▶ **What you have to do**:
Give back exactly the stretch of data below from the line holding "Where should I click to: Click the search" through the line holding "The image size is (1916, 409).", both ends included, and leave the remaining lines out.

▶ **Information shown**:
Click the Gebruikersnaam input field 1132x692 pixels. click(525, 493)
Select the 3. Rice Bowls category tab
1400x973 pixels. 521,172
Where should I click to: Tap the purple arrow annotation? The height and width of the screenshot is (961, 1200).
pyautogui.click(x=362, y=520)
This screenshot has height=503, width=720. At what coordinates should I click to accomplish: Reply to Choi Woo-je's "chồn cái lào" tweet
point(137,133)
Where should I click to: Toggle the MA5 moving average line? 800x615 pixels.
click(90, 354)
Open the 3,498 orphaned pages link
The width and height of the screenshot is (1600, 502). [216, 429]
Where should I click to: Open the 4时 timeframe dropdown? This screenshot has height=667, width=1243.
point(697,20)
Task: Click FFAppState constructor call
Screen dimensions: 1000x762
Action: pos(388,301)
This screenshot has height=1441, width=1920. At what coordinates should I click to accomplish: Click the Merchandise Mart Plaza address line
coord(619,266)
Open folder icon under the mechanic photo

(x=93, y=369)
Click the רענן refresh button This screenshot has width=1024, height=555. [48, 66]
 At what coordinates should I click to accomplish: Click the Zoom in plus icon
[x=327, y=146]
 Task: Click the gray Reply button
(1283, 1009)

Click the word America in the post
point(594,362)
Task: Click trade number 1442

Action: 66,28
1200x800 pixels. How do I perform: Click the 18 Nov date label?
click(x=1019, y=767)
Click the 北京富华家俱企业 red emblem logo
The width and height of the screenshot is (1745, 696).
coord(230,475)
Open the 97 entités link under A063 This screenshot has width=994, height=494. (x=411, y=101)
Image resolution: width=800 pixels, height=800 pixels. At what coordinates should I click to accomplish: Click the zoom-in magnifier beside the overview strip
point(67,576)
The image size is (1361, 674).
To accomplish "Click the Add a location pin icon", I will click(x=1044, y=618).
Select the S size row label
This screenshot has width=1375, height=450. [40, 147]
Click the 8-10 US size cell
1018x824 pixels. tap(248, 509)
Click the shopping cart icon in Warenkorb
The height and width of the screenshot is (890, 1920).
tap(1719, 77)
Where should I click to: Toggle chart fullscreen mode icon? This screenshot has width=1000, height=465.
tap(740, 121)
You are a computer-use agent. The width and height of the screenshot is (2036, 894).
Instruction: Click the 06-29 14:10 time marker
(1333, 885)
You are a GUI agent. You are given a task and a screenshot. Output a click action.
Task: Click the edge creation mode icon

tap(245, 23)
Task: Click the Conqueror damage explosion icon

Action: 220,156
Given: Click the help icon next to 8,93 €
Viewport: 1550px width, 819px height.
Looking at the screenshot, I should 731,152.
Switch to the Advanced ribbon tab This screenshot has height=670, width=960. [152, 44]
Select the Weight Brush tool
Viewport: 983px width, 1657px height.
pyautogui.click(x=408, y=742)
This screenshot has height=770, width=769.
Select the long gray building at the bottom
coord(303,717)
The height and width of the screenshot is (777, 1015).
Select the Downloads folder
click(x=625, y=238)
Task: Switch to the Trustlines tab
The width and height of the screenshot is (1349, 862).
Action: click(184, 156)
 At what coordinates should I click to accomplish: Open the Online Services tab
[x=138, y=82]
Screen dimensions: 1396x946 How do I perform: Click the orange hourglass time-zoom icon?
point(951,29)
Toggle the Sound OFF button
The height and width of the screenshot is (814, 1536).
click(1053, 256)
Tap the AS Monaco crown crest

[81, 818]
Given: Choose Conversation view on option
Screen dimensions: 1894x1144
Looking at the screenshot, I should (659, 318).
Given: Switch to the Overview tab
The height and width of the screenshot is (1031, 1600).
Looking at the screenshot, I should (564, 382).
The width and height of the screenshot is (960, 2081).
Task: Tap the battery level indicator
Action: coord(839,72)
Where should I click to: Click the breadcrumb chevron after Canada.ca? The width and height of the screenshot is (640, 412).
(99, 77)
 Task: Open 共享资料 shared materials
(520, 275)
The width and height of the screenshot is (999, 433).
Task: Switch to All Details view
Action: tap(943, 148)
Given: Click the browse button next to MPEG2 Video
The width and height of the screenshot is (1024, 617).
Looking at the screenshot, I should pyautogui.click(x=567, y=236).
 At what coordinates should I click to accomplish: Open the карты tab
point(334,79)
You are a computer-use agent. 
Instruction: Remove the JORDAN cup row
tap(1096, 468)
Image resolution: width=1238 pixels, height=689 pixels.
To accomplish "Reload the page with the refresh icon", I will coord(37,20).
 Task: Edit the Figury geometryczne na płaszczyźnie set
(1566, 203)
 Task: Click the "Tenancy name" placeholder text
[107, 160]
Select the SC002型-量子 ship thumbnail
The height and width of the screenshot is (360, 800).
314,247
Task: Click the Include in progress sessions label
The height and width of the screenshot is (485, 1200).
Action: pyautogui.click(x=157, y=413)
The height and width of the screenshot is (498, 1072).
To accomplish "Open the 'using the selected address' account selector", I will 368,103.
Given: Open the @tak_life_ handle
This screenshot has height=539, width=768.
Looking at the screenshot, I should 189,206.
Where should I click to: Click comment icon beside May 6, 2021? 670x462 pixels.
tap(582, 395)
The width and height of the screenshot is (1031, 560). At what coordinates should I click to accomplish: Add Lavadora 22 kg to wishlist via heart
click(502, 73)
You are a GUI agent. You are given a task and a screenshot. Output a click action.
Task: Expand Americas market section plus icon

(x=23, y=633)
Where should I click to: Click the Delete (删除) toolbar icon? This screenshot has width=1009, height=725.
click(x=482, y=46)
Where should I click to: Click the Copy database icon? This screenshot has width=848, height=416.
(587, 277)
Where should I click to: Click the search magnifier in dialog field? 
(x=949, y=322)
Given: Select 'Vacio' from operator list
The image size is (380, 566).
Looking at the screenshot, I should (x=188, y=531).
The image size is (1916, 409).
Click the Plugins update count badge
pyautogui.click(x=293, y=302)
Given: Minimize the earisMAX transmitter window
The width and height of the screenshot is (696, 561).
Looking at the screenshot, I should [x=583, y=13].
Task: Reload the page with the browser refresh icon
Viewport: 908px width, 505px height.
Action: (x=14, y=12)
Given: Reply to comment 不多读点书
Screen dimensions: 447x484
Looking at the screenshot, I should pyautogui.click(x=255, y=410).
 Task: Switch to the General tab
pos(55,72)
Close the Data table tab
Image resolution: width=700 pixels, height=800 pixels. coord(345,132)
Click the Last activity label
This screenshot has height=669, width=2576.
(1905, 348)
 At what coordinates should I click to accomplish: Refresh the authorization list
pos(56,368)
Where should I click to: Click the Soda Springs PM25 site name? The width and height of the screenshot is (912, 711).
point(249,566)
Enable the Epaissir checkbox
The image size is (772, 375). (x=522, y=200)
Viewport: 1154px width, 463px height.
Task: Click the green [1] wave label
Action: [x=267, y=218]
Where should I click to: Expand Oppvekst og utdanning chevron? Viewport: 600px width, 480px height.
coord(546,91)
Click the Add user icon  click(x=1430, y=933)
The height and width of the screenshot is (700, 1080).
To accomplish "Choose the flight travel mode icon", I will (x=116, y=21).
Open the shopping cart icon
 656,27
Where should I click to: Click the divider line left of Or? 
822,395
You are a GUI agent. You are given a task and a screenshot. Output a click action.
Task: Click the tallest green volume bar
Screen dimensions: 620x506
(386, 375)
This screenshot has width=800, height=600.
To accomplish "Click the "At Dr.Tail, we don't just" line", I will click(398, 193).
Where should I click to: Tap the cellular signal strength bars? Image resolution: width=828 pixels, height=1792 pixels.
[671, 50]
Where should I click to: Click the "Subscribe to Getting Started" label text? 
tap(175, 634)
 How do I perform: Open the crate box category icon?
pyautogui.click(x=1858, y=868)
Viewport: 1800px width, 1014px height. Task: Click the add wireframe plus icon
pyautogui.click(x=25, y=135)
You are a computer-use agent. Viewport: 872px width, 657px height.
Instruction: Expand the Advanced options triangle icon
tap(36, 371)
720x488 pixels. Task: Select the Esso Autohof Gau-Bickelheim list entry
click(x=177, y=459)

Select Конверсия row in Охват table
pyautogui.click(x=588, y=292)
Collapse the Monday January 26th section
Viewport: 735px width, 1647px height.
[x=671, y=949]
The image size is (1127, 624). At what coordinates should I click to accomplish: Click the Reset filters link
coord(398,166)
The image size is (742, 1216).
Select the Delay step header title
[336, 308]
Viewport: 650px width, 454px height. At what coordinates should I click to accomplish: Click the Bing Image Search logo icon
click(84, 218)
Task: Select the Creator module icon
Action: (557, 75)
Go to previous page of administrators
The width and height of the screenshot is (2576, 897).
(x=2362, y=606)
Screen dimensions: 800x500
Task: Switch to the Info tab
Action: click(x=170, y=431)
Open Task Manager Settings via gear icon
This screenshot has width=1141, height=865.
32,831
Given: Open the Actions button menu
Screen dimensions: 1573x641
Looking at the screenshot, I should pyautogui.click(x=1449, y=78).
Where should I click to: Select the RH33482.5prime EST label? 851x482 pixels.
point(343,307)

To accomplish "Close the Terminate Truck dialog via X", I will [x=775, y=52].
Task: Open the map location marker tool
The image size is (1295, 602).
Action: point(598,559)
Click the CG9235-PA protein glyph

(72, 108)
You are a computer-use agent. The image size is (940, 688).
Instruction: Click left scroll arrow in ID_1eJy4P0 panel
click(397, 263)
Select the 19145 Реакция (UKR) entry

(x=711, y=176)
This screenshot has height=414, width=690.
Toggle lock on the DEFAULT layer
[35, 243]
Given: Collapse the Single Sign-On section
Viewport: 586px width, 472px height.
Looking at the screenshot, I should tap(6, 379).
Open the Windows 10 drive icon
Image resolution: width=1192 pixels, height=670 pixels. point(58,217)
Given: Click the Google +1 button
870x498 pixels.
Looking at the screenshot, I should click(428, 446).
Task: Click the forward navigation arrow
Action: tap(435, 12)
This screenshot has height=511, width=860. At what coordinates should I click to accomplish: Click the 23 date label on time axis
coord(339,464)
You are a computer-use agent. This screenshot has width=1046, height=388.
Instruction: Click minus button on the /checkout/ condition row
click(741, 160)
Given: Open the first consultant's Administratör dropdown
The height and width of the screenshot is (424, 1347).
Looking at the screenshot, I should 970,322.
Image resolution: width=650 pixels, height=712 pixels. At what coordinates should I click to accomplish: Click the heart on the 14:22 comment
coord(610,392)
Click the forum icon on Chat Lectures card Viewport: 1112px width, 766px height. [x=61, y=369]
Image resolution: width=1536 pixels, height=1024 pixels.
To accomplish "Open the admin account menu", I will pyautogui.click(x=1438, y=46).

▶ **Exercise solution**:
Where should I click to: Click the search magnifier in dialog field? 
(x=949, y=322)
Given: Select 'Vacio' from operator list
The image size is (380, 566).
Looking at the screenshot, I should (x=188, y=531).
The image size is (1916, 409).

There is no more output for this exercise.